## YOUR ASSIGNMENT:
Comb through the entries for "logo" and pull out each line that holds it.
START INFORMATION PROVIDED
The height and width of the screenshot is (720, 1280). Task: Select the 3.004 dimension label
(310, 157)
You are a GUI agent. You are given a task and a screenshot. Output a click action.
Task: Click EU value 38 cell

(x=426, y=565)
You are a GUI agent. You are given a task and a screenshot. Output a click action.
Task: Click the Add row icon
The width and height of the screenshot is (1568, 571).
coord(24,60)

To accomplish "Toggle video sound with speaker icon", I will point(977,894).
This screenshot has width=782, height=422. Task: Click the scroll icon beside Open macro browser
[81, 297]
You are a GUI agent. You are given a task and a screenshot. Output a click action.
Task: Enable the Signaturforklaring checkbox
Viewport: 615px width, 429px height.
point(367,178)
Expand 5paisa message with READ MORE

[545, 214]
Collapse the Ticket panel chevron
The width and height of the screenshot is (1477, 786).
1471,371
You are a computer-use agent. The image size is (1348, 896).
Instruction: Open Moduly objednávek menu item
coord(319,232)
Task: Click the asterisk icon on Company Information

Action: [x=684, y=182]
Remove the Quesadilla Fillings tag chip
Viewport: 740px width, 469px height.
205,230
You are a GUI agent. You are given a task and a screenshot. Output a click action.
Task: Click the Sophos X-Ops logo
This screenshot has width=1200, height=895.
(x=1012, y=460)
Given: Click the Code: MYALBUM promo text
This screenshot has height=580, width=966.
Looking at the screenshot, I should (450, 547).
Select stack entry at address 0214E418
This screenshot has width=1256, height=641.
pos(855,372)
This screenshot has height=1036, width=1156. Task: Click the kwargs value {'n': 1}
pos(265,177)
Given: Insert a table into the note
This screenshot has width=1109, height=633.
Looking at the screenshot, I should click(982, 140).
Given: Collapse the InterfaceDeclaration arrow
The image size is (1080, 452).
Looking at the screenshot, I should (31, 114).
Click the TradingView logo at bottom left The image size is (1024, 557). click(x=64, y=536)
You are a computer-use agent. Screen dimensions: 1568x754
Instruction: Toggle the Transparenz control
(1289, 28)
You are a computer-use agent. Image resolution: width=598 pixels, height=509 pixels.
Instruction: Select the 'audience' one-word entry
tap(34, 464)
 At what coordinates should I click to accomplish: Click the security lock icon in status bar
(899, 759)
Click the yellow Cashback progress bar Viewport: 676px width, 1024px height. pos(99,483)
END INFORMATION PROVIDED
## SOLVED EXERCISE:
Task: Click the Sophos X-Ops logo
Click the TradingView logo at bottom left The image size is (1024, 557). click(x=64, y=536)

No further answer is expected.